Pero no hay romanticismo alguno en lo que hacemos porque la salvación está en lo mundano. Aún no lo sabe, pero el médico joven no dará con héroes solitarios en este oficio. Yo sólo conozco una suma de movimientos empecinados, una red de tozudos que apuntalan problemas complejos. Levántate y sigue.
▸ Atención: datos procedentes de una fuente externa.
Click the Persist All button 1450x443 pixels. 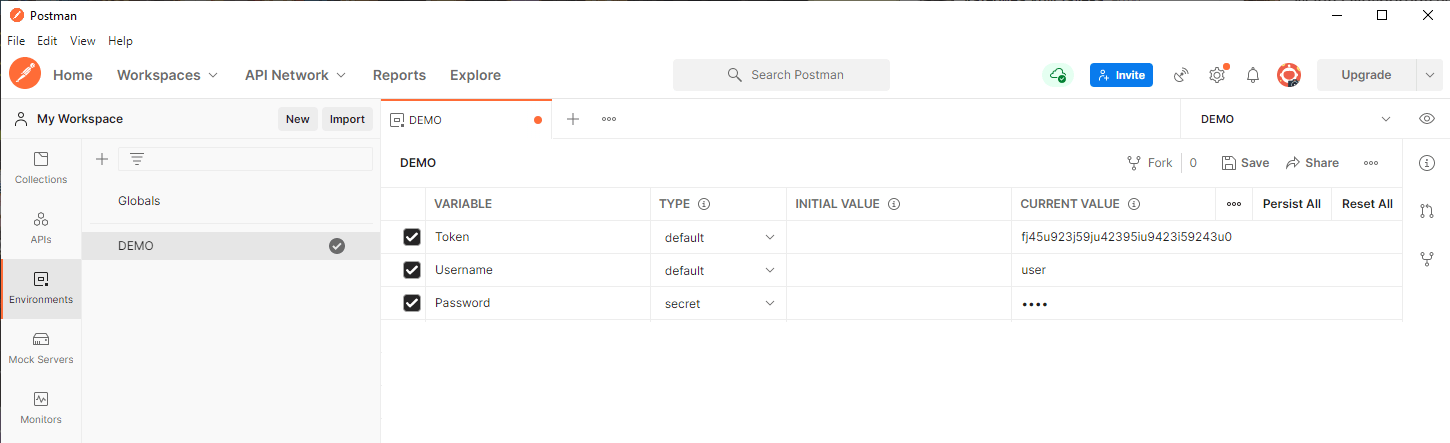(x=1291, y=204)
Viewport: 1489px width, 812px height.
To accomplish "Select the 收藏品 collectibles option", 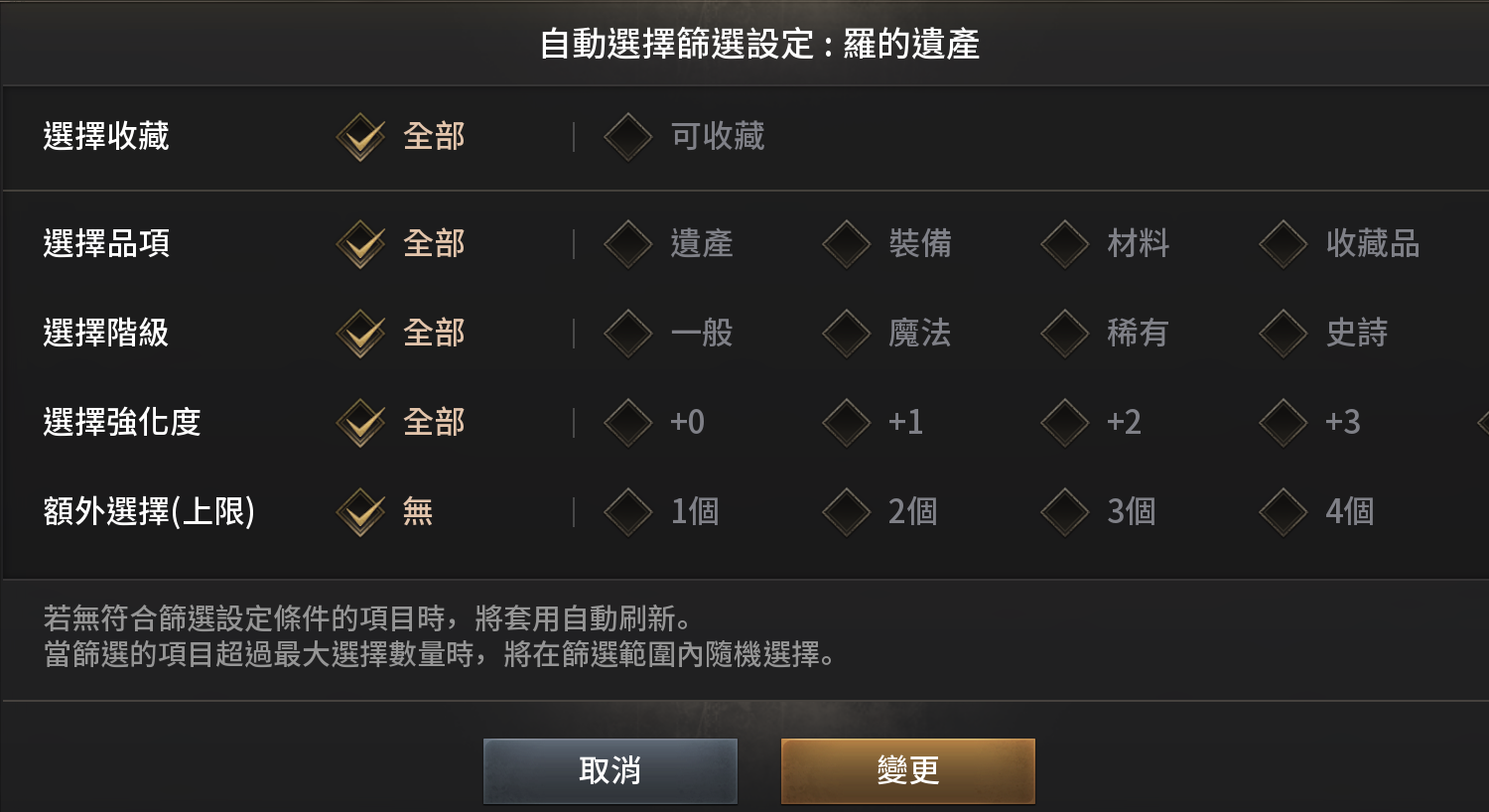I will tap(1284, 244).
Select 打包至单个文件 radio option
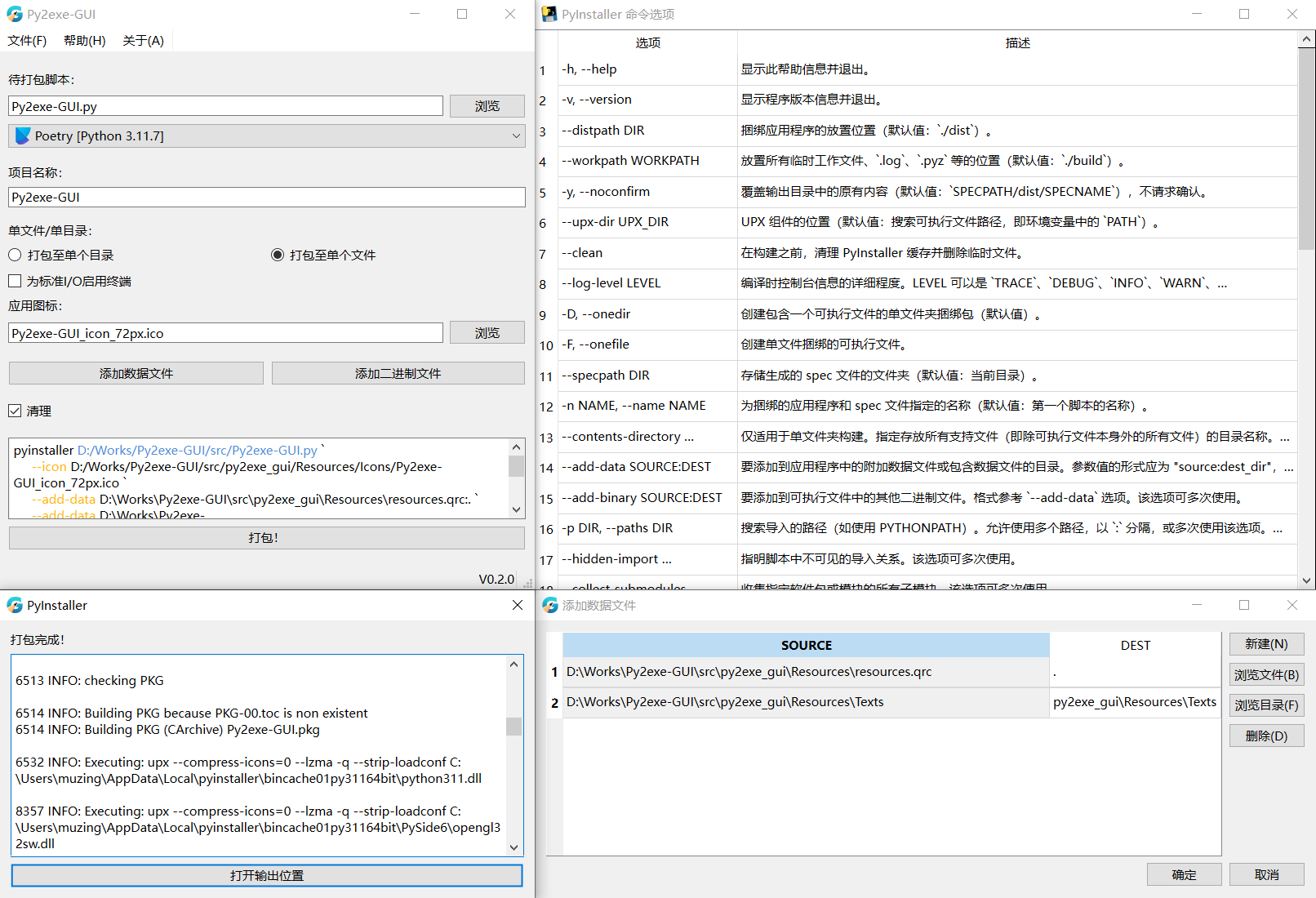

Recoge el lavavajillas, ordena tu escritorio. Ponte el EPI. Quítate el EPI. El cansancio físico nos protege del ataque de los pensamientos. Hacer significa no pensar. Pide otra analítica, una placa, tacha el paciente ya visto de tu lista. Tampoco en la vida se es sublime sin interrupción. Se intercala lo prosaico y lo epifánico, los momentos tiernos con los momentos canallas, raptos de inspiración con trabajo anodino en cadena que hace saltar el reloj por los aires. “Acuéstate, cariño, no voy a llegar a tiempo para explicarte la diéresis ─le contesto a mi hija en una guardia─, ¿tú no tenías piano ahora a las siete?” “Son ya las nueve, mamá…” Y de pronto la diéresis de Rocío es un drama mayúsculo comparado con la chica que quiere morirse en el box tres.